Typically, company data breaks down into the following categories: public, internal, restricted and confidential. Internal data is available to internal employees with access. It includes internal email and communications, lists of employees or internal reports (financial, sales, vendor list, etc.).
Confidential data includes M&A documents, information protected by non-disclosure agreements and sensitive personal information protected by law (HIPAA, GDPR) such as personal medical or financial records, Social Security numbers, personal addresses and so on. Restricted data is critical to the company's survival -- leaks or lack of appropriate protection could lead to hijacking or criminal charges.
The status assigned to specific data depends on the context (metadata, source, format and timestamp) and the content. The format includes Excel, video, PDF and raw text. Organizations can share restricted data with select employees after proper encryption. While the original data is restricted, the encrypted version is internal.
For instance, credit card transactions include the location of user and merchant, merchant category, date, item purchased, item category, card issuer (the bank), dollar amount, type of transaction (online or point of sale) and status (failed or accepted). However, the cardholder names are absent and the credit card numbers encrypted.
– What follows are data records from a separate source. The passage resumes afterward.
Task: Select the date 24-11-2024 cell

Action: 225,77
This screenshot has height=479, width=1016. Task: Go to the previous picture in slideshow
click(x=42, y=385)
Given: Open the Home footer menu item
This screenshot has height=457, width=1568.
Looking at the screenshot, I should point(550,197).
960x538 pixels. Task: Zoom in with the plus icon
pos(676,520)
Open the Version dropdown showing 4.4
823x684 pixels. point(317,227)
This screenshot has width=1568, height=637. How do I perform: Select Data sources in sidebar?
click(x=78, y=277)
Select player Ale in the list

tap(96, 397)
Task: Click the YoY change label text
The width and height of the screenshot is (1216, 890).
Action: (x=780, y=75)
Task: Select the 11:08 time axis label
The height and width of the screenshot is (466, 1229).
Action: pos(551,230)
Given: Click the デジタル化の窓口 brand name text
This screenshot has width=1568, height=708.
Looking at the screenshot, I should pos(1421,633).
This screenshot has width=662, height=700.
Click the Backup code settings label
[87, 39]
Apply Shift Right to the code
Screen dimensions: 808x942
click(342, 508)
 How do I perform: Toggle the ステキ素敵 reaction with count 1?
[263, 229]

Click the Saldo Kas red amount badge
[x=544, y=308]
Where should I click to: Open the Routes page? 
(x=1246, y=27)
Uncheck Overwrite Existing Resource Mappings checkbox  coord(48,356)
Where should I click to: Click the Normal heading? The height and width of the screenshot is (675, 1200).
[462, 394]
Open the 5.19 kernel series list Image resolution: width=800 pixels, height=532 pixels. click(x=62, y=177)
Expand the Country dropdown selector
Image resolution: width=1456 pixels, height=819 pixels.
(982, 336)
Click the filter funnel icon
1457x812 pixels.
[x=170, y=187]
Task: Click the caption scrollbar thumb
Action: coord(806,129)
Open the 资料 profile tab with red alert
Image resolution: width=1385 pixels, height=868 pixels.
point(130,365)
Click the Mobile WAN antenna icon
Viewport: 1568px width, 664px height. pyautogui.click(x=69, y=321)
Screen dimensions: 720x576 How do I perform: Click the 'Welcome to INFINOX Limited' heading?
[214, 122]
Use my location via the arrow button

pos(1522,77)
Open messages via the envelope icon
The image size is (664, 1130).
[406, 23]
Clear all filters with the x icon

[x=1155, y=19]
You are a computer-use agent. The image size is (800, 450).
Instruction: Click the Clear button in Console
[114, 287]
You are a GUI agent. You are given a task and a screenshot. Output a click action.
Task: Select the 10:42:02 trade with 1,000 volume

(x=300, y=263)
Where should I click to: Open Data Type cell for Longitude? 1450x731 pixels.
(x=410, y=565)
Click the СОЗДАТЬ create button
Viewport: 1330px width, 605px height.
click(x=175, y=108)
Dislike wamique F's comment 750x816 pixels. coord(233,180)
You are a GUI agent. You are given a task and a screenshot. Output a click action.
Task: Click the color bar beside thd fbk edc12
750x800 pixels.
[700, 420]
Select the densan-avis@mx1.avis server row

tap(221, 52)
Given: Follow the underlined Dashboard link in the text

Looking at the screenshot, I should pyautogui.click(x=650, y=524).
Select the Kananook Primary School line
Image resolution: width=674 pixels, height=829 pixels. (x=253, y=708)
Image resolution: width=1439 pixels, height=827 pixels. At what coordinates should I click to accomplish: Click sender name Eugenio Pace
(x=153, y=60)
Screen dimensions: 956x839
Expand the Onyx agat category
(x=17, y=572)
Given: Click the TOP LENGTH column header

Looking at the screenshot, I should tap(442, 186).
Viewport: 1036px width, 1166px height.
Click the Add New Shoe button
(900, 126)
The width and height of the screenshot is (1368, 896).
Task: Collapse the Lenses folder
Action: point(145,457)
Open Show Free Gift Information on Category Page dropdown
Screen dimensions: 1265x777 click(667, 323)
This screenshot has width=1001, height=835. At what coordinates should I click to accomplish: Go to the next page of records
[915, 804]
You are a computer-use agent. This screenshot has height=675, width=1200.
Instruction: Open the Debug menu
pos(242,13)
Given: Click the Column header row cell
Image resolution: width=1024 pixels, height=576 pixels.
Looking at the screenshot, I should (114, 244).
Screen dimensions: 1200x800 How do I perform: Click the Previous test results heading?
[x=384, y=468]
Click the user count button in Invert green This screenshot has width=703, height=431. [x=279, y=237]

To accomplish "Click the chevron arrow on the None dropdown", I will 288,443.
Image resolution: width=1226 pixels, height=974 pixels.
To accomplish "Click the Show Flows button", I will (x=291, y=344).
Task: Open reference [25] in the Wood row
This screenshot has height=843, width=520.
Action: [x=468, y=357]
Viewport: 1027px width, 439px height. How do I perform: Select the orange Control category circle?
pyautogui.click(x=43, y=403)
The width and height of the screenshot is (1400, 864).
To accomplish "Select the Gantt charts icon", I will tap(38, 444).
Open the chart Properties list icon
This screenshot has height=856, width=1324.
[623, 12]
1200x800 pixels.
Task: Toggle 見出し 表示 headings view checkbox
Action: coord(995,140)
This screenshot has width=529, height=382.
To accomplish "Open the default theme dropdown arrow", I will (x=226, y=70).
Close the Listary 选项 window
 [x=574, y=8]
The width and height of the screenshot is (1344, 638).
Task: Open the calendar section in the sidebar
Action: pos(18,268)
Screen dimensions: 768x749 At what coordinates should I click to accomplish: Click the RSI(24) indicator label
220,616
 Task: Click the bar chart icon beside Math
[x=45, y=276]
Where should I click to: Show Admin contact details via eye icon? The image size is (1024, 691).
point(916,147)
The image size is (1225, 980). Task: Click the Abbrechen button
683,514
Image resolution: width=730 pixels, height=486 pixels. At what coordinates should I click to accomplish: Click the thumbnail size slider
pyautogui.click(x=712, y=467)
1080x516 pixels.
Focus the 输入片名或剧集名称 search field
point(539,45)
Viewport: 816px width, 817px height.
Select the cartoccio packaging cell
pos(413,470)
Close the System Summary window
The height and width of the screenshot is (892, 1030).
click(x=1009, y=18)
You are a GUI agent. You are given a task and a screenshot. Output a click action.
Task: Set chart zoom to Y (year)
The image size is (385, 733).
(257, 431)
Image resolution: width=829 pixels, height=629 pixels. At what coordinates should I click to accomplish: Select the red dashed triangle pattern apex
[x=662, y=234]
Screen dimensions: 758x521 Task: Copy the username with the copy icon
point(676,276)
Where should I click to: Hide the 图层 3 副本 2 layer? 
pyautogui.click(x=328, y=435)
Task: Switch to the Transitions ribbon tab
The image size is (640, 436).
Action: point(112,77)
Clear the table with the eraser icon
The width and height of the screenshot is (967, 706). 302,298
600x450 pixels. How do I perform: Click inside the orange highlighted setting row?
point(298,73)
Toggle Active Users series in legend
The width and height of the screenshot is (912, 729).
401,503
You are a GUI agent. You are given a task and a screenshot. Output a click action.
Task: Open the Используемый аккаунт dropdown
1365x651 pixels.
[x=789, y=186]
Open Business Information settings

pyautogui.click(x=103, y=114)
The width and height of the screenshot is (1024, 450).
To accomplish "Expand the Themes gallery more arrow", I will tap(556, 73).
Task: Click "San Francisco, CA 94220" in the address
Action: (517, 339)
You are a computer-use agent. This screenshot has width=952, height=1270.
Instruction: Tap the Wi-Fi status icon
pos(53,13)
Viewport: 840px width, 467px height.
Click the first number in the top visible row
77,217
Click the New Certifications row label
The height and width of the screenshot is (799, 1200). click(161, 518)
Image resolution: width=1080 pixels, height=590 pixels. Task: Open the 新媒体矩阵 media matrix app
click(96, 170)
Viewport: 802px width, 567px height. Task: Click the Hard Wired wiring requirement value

Frequently, data category links to particular fields rather than to the data as a whole. It also depends on the level of aggregation. Summaries may or must be public -- such as quarterly Wall Street reports sent to analysts -- while the granular data (full list of clients ranked by sales volume with contact information and buying history) is internal or restricted.
If restricted, government agencies such as the SEC, the IRS or a potential acquirer may still want to access part of it. The fight between Facebook and the justice department asking for personal information in criminal probes is an example of a potential issue. Organizations should address it well before the case presents itself.
How to automate data categorization
Data categorization was traditionally performed manually, typically by the IT, finance or legal departments. Given the increasing volume of documents requiring storage, modern approaches involve automation, at least to some extent.
One way to do this is to automatically detect sensitive fields, such as email address, credit card or Social Security numbers and date of birth, especially when a document contains many of these elements. Natural language processing (NLP) can categorize documents -- structuring unstructured data -- to automatically assign a particular label to a document.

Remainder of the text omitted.